Self-Supervised Fine-Grained Cycle-Separation Network (FSCN) for Visual-Audio Separation

Yanli Ji, Shuo Ma, Xing Xu, Xuelong Li, Heng Tao Shen

Published: 2023, Last Modified: 13 Nov 2024IEEE Trans. Multim. 2023EveryoneRevisionsBibTeXCC BY-SA 4.0

Abstract: Audio mixture separation is still challenging due to heavy overlaps and interactions. To correctly separate audio mixtures, we propose a novel self-supervised Fine-grained Cycle-Separation Network (FCSN) for vision-guided audio mixture separation. In the proposed approach, we design a two-stage procedure to perform self-supervised separation on audio mixtures.
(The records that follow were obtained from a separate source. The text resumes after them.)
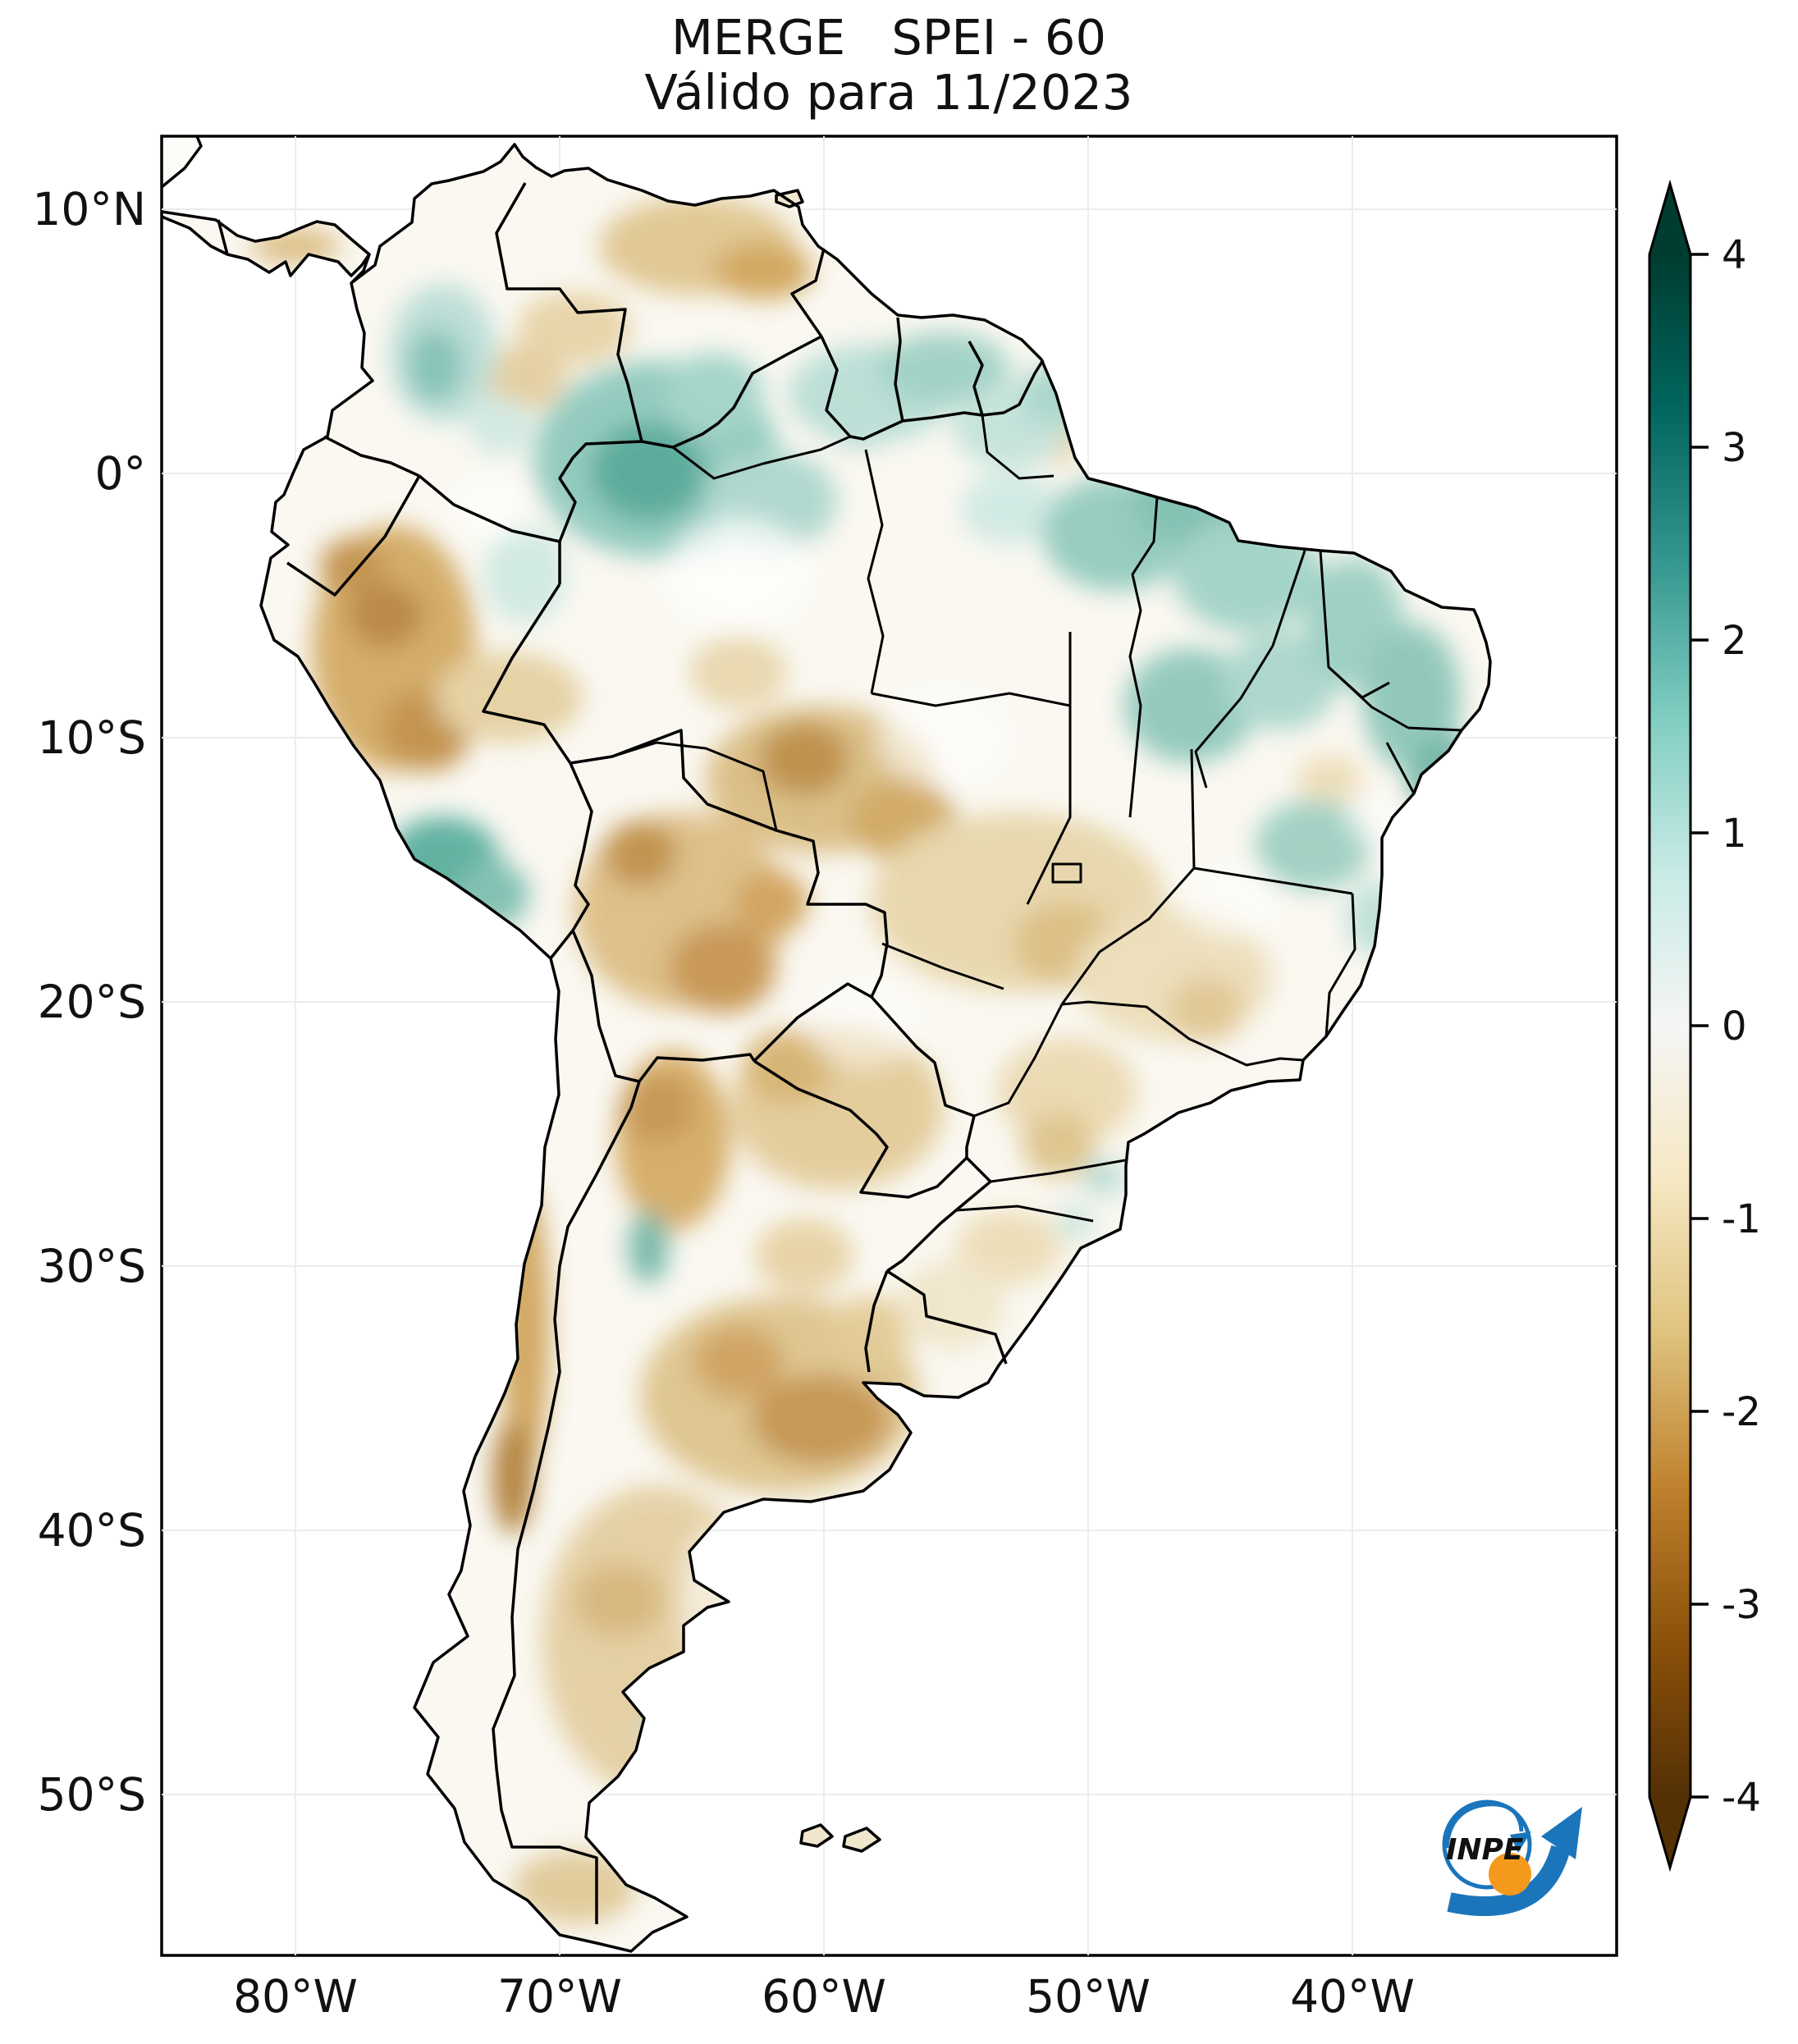  I want to click on colorbar: 4 3 2 1 0 -1 -2 -3 -4, so click(1704, 1026).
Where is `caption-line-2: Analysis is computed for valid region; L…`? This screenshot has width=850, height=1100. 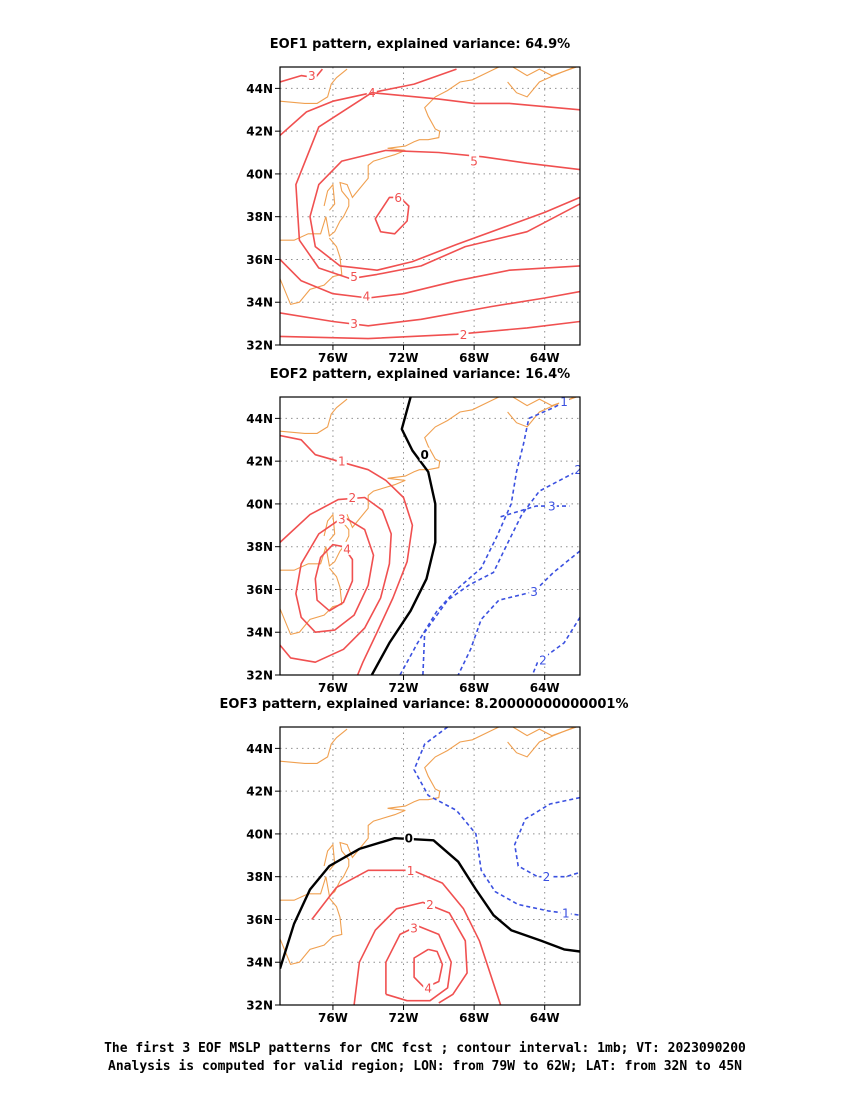
caption-line-2: Analysis is computed for valid region; L… is located at coordinates (425, 1066).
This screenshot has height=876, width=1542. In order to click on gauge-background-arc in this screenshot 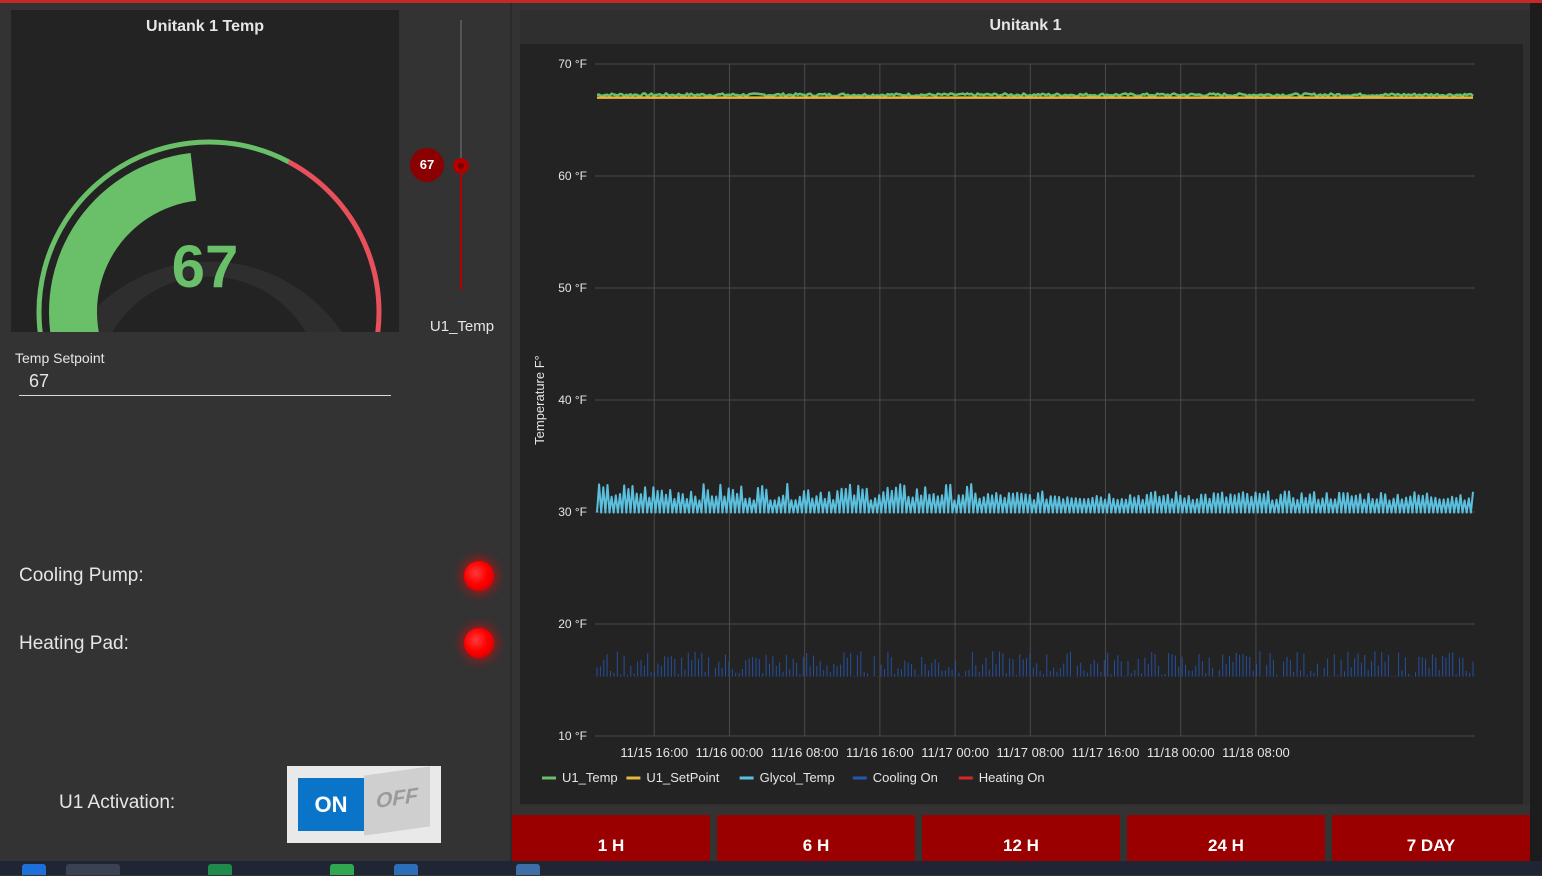, I will do `click(209, 296)`.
Using visual information as guidance, a primary-stage separation is realized via a U-net network, then the residual spectrogram is calculated by removing separated spectrograms from the original audio mixture. At the second-stage separation, a cycle-separation module is proposed to refine separation using separated results and the residual spectrogram. Self-supervision learning between vision and audio modalities is presented to push the cycle separation until the residual spectrogram becomes empty. Extensive experiments are evaluated on three large-scale datasets, MUSIC (MUSIC-21), AudioSet, and VGGSound. Experiment results certify that our approach outperforms the state-of-the-art approaches, and demonstrate the effectiveness for separating audio mixtures with overlap and interaction.